Nous sommes entrés en été. Le soleil s’est déjà invité depuis mai. Ce temps est toujours agréable pour des rencontres multiculturelles et pluridimensionnelles. Des festivals, des régalades et des soirées récréatives viennent agrémenter cette période estivale.
Pour notre part, deux grands pardons marquent le point d’honneur : Sainte Anne à Trélévern le 25 juillet et Notre Dame de la Clarté à Perros-Guirec le 15 août.
Il y a 402 ans que sainte Anne, apparaissant en Bretagne à Yvon Nicolazic, lui avait dit :
« Ne zousket : Me zo Anna, mamm Mari ». « Yvon, ne crains rien, je suis Anne, mère de Marie ». Depuis cette apparition au Hameau de KerAnna près d’Auray en 1624, le culte de sainte Anne a pris un énorme essor.
C’est ainsi que l’église de Trélévern reconstruite entre 1912-1914 a accueilli Sainte Anne le 26 juillet 1914, et depuis lors, une foule considérable se rassemble chaque année à Trélévern pour honorer la Mère de la Bienheureuse Vierge Marie. Par ses mots à Nicolazic, sainte Anne nous invite à faire confiance à l’amour de Dieu qui nous surprend et nous dépasse. C’est dans cet esprit d’abandon et de confiance en Dieu qu’elle a élevé sa fille.
« Tout ce qu’il vous dira, faites-le »
Nous nous rappelons les circonstances de cette exhortation. Selon saint Jean, c’est lors d’un mariage où la limite humaine s’est trouvée confrontée à un manque. Ce soir-là, le maître de la noce était limité en boisson. Situation qui pouvait laisser tristes les convives.
La Vierge Marie ne perd pas confiance. Elle a pressenti que Jésus avait une réponse plus immédiate au besoin de ce couple. Elle envoie les serviteurs se mettre au service du Seigneur afin que s’accomplisse le signe qui doit se réaliser. Elle nous appelle à faire la volonté de Dieu dans notre vie.
La Vierge Marie nous invite à ne pas perdre confiance.
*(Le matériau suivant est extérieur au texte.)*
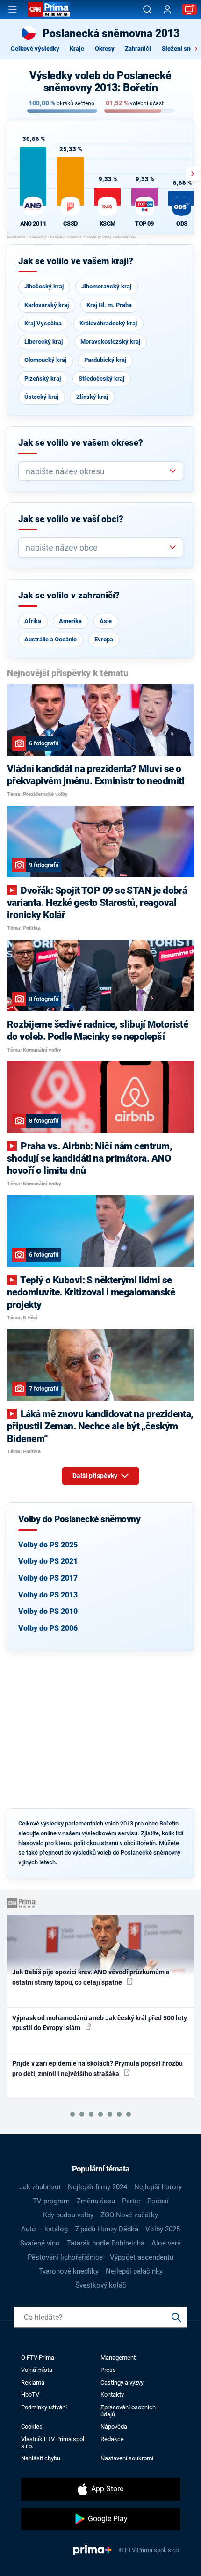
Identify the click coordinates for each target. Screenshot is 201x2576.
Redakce (112, 2439)
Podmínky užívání (44, 2407)
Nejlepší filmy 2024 (97, 2187)
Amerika (70, 621)
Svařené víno (40, 2243)
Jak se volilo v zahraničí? (69, 595)
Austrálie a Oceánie (50, 639)
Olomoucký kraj (45, 359)
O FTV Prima (37, 2357)
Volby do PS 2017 (48, 1578)
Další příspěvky (95, 1475)
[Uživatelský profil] (167, 9)
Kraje (77, 48)
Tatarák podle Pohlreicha (105, 2243)
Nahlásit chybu (40, 2458)
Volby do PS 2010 (48, 1611)
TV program (51, 2201)
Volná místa (36, 2369)
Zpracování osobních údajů (128, 2411)
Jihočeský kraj (44, 286)
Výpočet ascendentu (141, 2257)
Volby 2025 (162, 2229)
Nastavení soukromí (126, 2458)
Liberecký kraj (43, 341)
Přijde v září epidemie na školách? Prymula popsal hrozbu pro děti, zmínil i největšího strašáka (97, 2068)
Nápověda (113, 2426)
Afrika (32, 621)
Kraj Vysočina (43, 323)
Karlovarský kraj (46, 305)
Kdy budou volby (68, 2215)
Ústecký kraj (41, 396)
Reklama (32, 2382)
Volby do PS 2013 (48, 1594)
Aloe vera (166, 2243)
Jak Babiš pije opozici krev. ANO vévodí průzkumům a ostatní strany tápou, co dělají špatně (91, 1977)
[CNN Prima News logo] (49, 9)
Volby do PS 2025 (48, 1544)
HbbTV (30, 2394)
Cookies (32, 2426)
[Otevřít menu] (12, 9)
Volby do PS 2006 (48, 1628)
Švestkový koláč (100, 2285)
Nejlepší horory (158, 2187)
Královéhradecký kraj (108, 323)
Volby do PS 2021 (48, 1561)
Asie (106, 621)
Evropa (103, 639)
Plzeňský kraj (42, 378)
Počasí (158, 2201)
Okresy (105, 48)
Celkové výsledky (35, 48)
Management (118, 2357)
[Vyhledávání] (147, 9)
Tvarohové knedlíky (69, 2271)
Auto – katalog (44, 2229)
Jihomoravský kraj (106, 286)
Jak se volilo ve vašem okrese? (80, 443)
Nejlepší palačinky (134, 2271)
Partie (131, 2201)
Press (108, 2369)
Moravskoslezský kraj (110, 341)
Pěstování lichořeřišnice (65, 2257)
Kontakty (112, 2394)
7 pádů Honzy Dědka (106, 2229)
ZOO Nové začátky (129, 2215)
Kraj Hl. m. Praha (109, 305)
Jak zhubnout (40, 2187)
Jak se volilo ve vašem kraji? (75, 261)
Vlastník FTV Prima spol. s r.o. (53, 2443)
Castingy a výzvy (122, 2382)
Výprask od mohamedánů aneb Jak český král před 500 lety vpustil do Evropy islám (99, 2022)
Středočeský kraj (101, 378)
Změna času (96, 2201)
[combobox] (97, 471)
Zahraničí (138, 48)
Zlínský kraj (92, 396)
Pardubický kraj (105, 359)
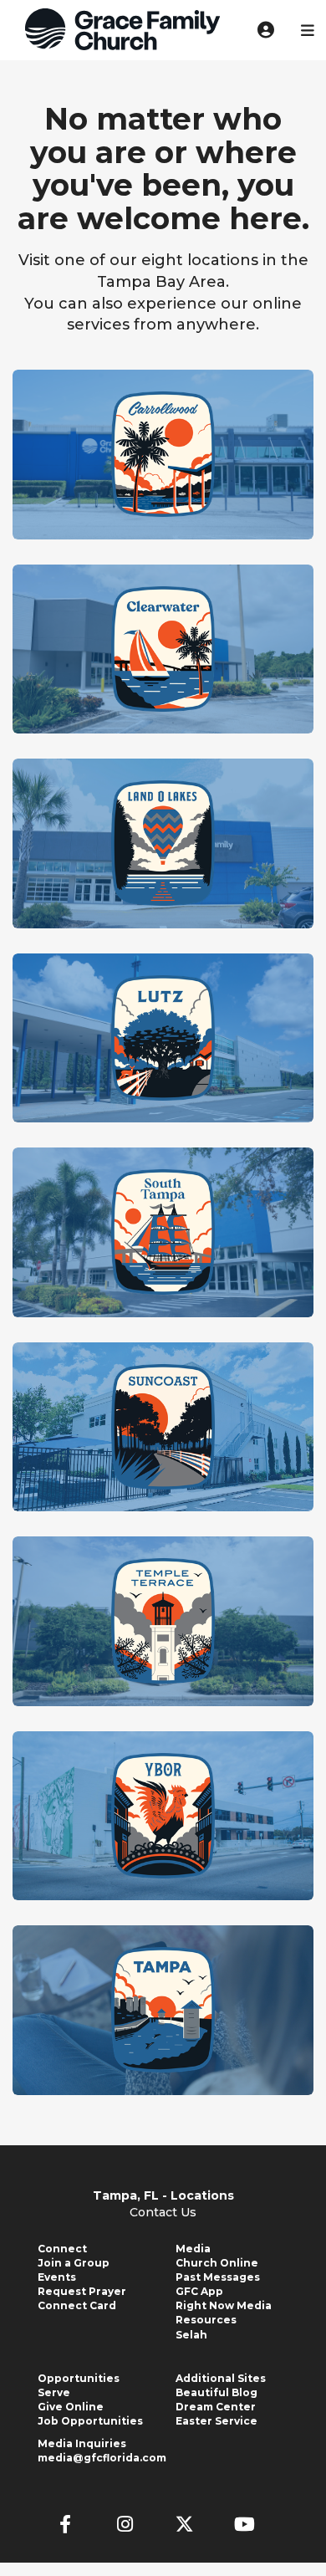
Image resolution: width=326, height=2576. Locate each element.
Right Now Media (224, 2305)
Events (57, 2277)
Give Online (71, 2406)
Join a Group (74, 2263)
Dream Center (216, 2406)
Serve (54, 2392)
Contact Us (163, 2212)
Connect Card (77, 2305)
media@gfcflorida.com (102, 2457)
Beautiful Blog (216, 2392)
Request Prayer (82, 2291)
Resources (206, 2319)
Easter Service (216, 2421)
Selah (191, 2334)
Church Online (217, 2263)
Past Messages (218, 2277)
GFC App (199, 2291)
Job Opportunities (90, 2421)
Elle nous invite à nous mettre au service du Seigneur afin que, par nos bonnes œuvres, nous puissions rendre présent son règne d’amour.
Beaucoup d’événements nous poussent à avoir raison d’être tristes et même de nous décourager, mais notre confiance en Dieu doit être absolue. Il nous dit de remplir de joie les cœurs de ceux qui n’en peuvent plus de la vie. Il nous dit d’espérer contre toute espérance, nous avons du prix à ses yeux. Jamais Dieu ne faillira à sa volonté de vouloir un monde où règne sa paix.
Si nous avons choisi, pour thème du grand pardon Notre-Dame de la Clarté, ces paroles de la Vierge Marie aux serviteurs de la Noce de Cana (cf. Jn 2, 1-11), c’est pour inviter chacun à la sérénité de vie. En écoutant l’exhortation de notre Mère, nous nous mettons au service d’un monde humain. « Nous croyons que tout effort humain authentique visant à coopérer avec le Christ pour le bien sera béni par le Père céleste en qui nous plaçons notre espérance » (Pape Léon XIV, Magnifica Humanitas, 2).
Vivement que les mois d’été soient joyeux et ouverts car « la dignité que l’Esprit Saint sculpte en chacun de nous se reconnaît dans la capacité de choisir et d’aimer gratuitement, d’entrer dans des relations authentiques » (Idem, 233). Sur les conseils de notre Mère, soyons au service de la charité dans la paix.